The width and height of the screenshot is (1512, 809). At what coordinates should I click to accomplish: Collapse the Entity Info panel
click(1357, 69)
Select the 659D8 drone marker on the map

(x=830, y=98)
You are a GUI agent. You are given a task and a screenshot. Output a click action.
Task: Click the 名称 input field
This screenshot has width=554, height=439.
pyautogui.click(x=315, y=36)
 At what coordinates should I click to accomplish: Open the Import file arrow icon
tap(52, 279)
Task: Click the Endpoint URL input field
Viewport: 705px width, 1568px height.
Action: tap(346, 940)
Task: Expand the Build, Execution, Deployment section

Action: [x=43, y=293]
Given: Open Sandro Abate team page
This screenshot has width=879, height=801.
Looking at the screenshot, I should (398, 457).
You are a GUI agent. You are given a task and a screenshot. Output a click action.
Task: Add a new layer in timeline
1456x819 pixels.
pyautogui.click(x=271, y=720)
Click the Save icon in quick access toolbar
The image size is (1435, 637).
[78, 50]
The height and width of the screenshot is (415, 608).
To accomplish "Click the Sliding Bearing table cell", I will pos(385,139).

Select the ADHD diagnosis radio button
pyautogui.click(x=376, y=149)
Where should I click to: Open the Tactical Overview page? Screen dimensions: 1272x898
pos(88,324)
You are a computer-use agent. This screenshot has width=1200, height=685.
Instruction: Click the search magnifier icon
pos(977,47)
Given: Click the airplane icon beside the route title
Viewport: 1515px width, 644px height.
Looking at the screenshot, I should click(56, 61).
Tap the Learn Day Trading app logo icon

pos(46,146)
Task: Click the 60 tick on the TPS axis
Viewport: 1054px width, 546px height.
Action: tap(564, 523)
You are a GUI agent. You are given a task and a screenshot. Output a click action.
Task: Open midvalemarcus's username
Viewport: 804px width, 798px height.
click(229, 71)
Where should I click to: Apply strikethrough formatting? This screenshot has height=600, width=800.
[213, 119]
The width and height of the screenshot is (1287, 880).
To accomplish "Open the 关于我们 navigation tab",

==*==

Say how many lines of the entries hold the string "field". Nothing but the number should be given.

2